A Reddit user recently pitted the chess engine Stockfish, which won the Top Chess Engine Championship eight timesagainst the infamous AI-powered conversational bot ChatGPT in a dark chess game. Unfortunately, while Stockfish, for which it was created, was able to hold its own, ChatGPT succumbed to the high-stakes environment of chess and went on a cheating spree before losing.
Or more specifically as the original Reddit poster u/megamaz_ explained in a thread
“It just doesn’t have enough context to the game of chess to know the state of the board and understand the moves it’s making,” megamaz_ said. “In other words, it doesn’t know how to play.”
This is excusable as ChatGPT trains and propagates a language model by OpenAIHe wasn’t born to play chess. It was designed more broadly to answer queries and answer questions.

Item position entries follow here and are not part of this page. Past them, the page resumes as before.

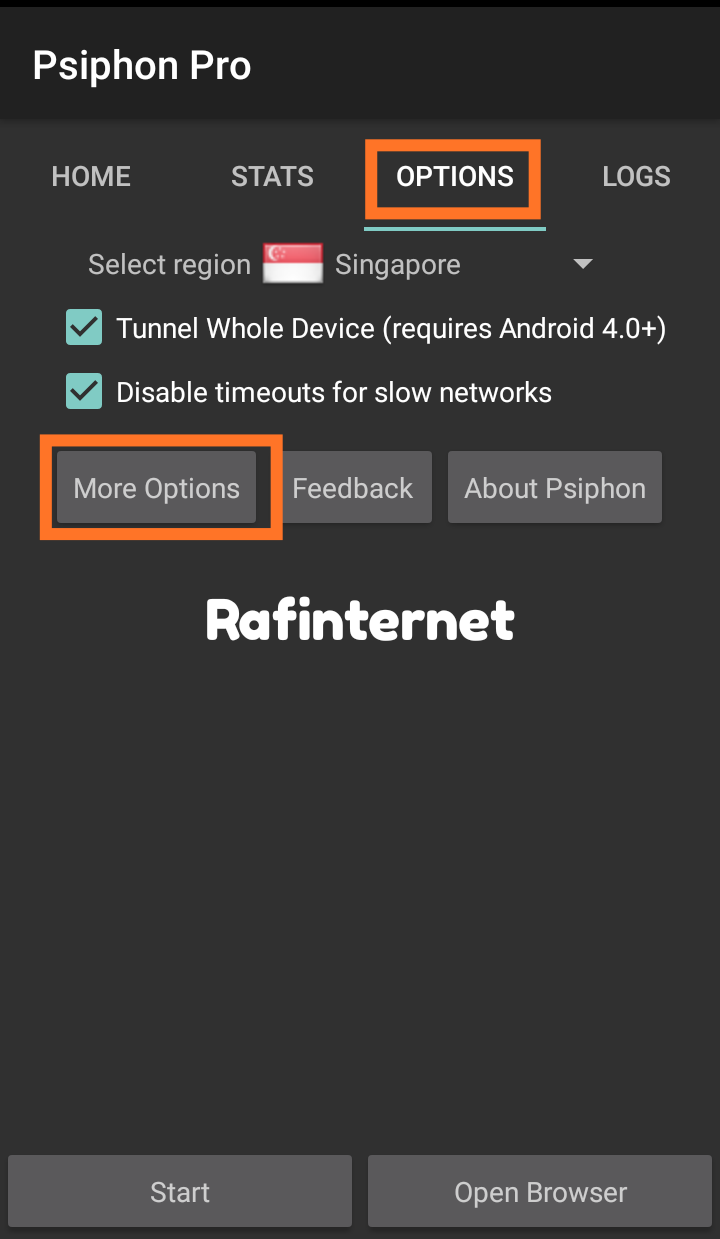The width and height of the screenshot is (720, 1239).
Task: Tap the Feedback button
Action: point(352,488)
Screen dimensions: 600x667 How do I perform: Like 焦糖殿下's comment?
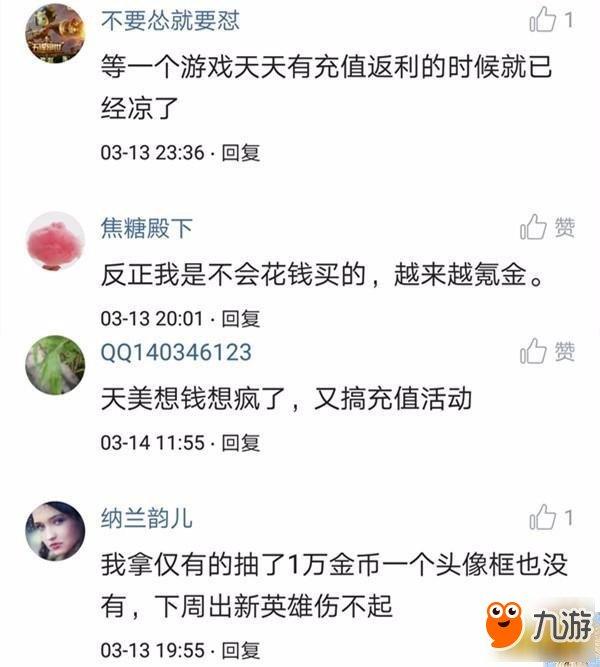click(534, 226)
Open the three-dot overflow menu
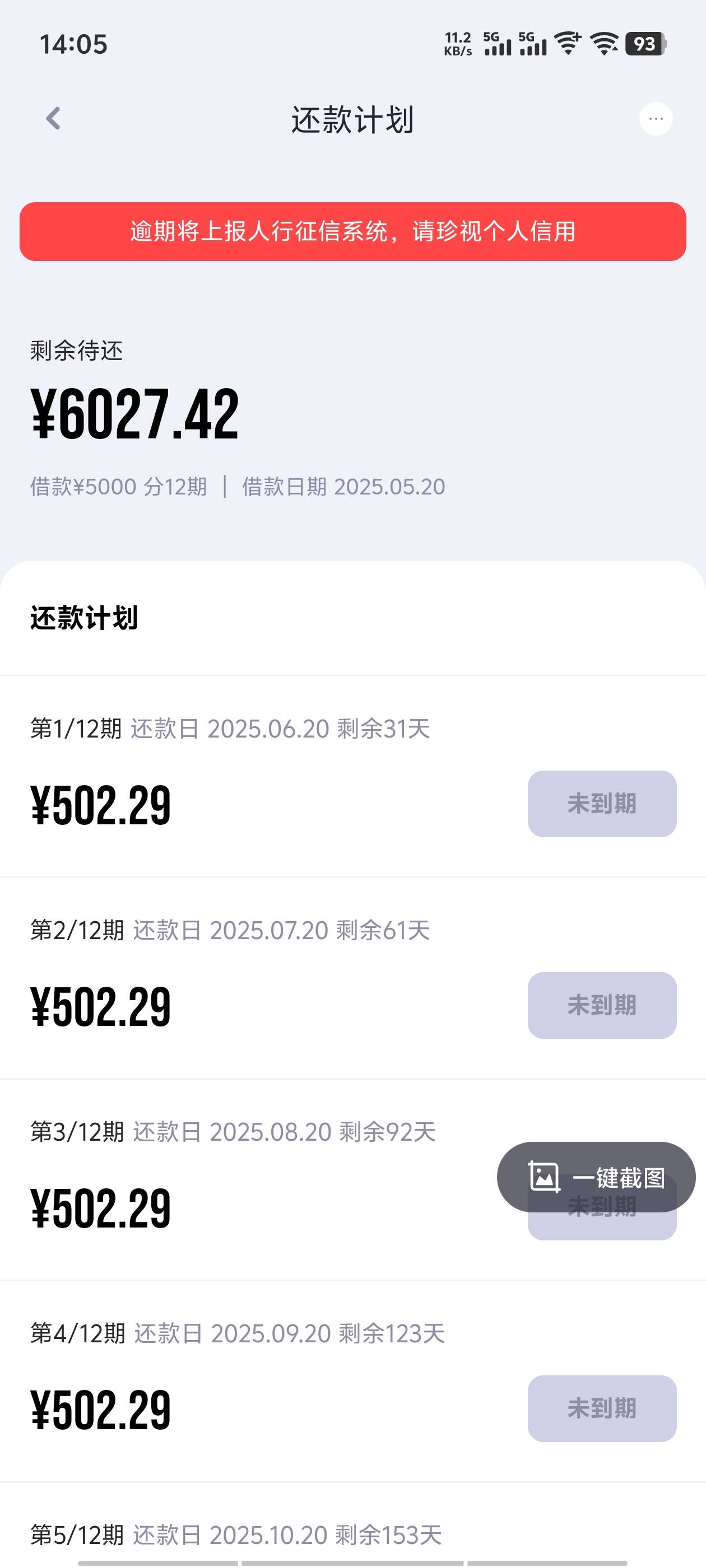This screenshot has height=1568, width=706. pos(656,119)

Although it has become a popular example of how artificial intelligence could soon be used to open our skulls and eat our brains, ChatGPT is even more ridiculously fallible than a human in some contexts. Even OpenAI admits on its website that ChatGPT “sometimes writes plausible-sounding but incorrect or nonsensical answers”, “often is overly verbose and overuses certain phrases, such as repeating that it is an OpenAI-trained language model” and “sometimes responding to it by responding to harmful instructions or exhibiting biased behavior.” It has never claimed to be perfect. It doesn’t know everything. So when megamaz_ invited it to a game of chess, it had to get creative.
“If you see pieces appearing out of nowhere, that’s because ChatGPT literally said it would play,” megamaz_ said.
“Are you sure you want to do this?” megamaz_ asked ChatGPT in one place during their game. “Rg8 beats your own king.”
“Oops, looks like I made a mistake,” ChatGPT replied humbly. “My apologies!” Well, at least it’s not a bad loser.